I anticipate all the wonderful adventures I’ll have while sitting on the porch, a stack of library books nearby and a cold glass of tea at my elbow. Late spring and early summer are also the only time of year that I bother to light up a cigarette and accompany it with a chilled glass of quality wine. (Alas, having not planned ahead today, I am making due with Turning Leaf!) By the way, I wouldn’t decline a nice cigar and a glass of port were you to offer them.
My front garden is already a visual banquet, spring bulbs giving way to early summer delicacies such as woolly lambs ear and tantalizing dianthus blooms, and bleeding hears mounding over the beds edges as haphazardly as a toddler with a crayon and no sense of “staying in the lines”.
Our front garden, late spring 2012 |
The finches, cardinals and sparrows have awakened me with morning song for a month. Now robins and woodpeckers have added their voices to the chorus. All yield their place to evening frogs and crickets. Fireflies are soon to come, lucibufagen-crammed coryphées joining nature’s ballet and imbuing the humid air with tantalizing yellow sparks.
photo courtesy of www.firefly.org |
The carpenter bees have returned, beautiful queens probing my deck posts and beams in search of a nesting place.
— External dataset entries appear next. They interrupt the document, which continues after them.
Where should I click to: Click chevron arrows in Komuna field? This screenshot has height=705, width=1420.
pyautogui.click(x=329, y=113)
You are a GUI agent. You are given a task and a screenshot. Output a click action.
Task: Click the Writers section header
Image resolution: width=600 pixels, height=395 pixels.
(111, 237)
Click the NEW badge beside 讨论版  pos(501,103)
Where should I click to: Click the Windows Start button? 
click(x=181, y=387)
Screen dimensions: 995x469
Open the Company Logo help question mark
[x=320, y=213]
I adore these placid gems. Their buzzing is hypnotic. They’ll keep the wasps at bay. It takes a lot of effort to piss off a carpenter bee (they’ve survived the slimy confines of Nutmeg’s mouth without offering a sting).
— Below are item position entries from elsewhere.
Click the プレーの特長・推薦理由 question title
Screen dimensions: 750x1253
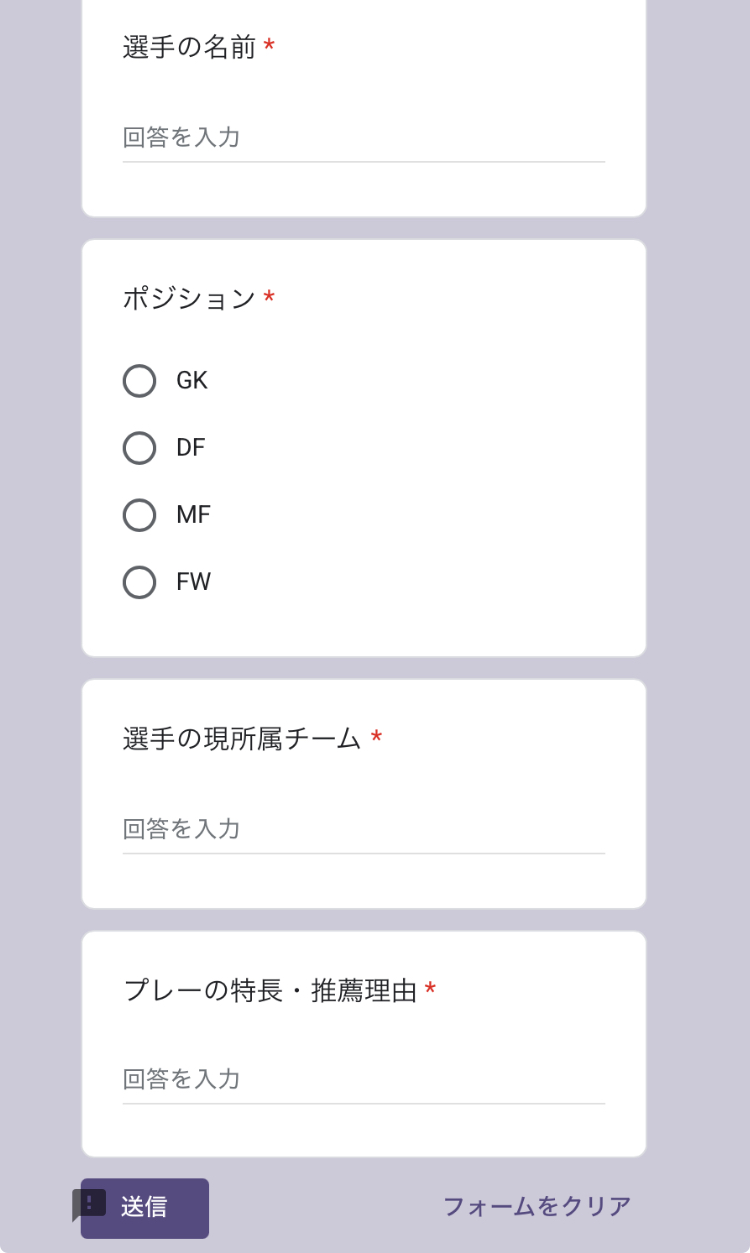[270, 991]
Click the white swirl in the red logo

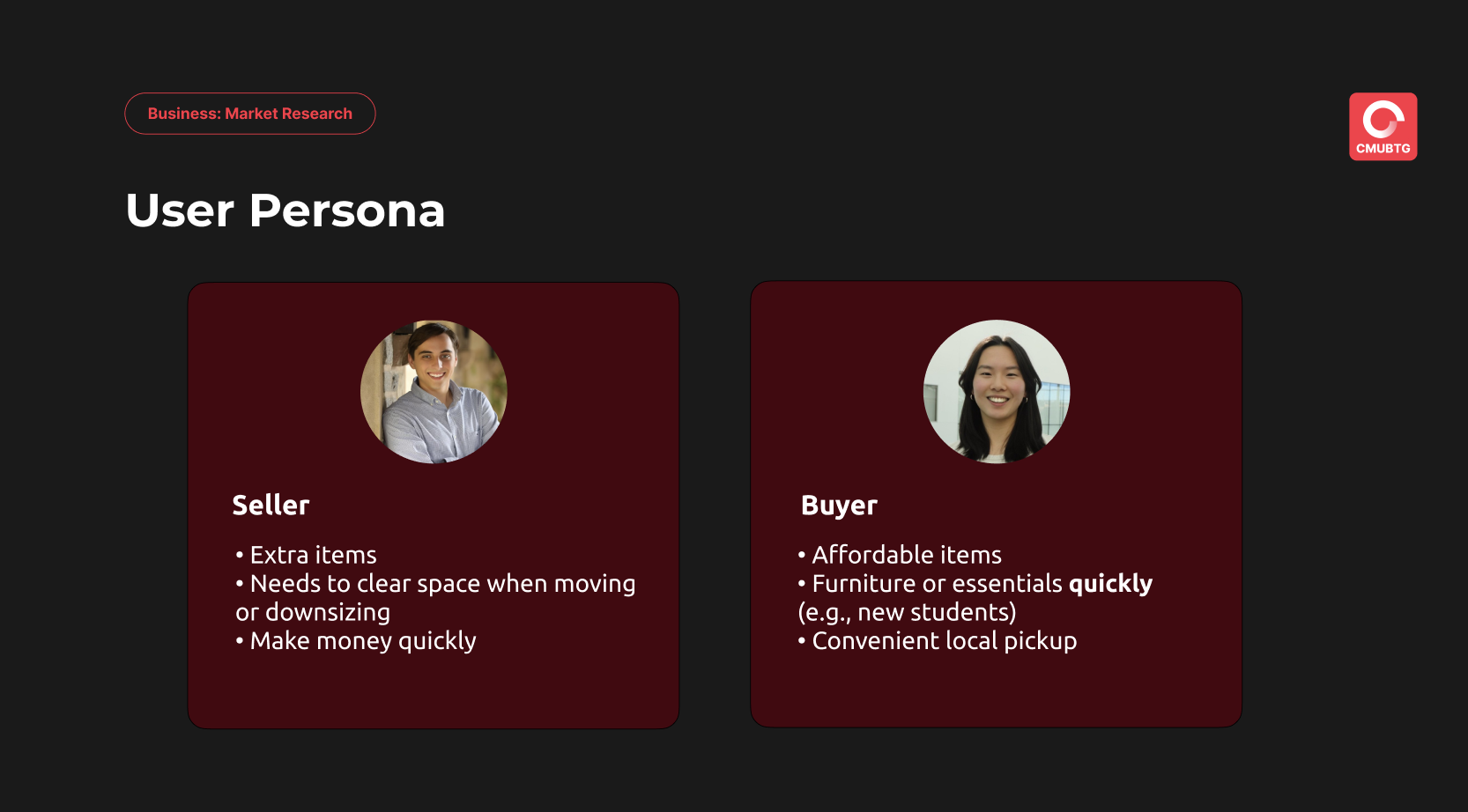click(1383, 119)
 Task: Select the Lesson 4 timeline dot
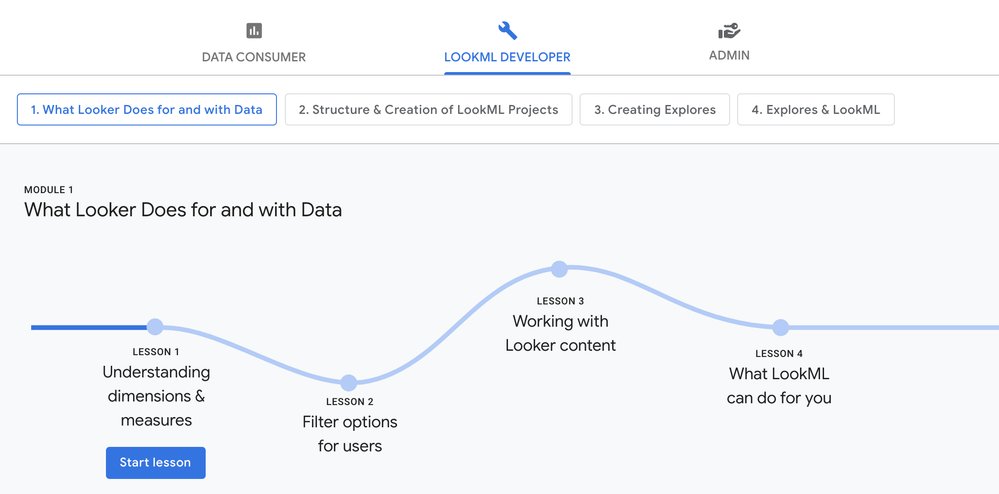tap(780, 328)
Eastern Carpenter Bee (Xylocopa virginica), our porch 2011 |
“And so with the sunshine and the great bursts of leaves growing on the trees, just as things grow in fast movies, I had that familiar conviction that life was beginning over again with the summer.” ― F. Scott Fitzgerald, The Great Gatsby
I do not know what summer will bring. I would like for it to be productive. I’m in search of a job. I’m part of the Air Force auxiliary (a wonderful organization which I shall not name here lest I represent it in a bad light) and I serve as part of a flight crew, a mission observer during search and rescue missions. This is our busy season. Its public service and I volunteer myself gladly for it. It allows me to enjoy a bit of aerial photography, my favorite hobby. It does not pay, however, and our funds are especially tight this year.
I have only one “honey do”project to work on, thanks to those limited funds. We’ve taken up the carpet in the hall and on the stairs and I intend to repaint everything using leftover paint from our kitchen renovation. I’m absolutely tickled that the contractors left the cans with us.
We’ll also scrap together some spare cash to purchase a few garden goodies. I can’t live without my Roma tomatoes, banana peppers and zucchini. These I’ll grow in pots on the deck, tending them with love and water and fanatically checking them each day to see if anything has grown large enough to eat. Nothing is as satisfying as plucking a juicy tomato and eating it raw seconds later.
Hungarian (banana) pepper bloom, our porch 2011 |
The sun has set and the frogs have made their locations known. The moon will be close to the earth tonight and we’ll have a lovely treat if the clouds slip away. I’ll join Better Half shortly and we’ll perhaps put on a movie.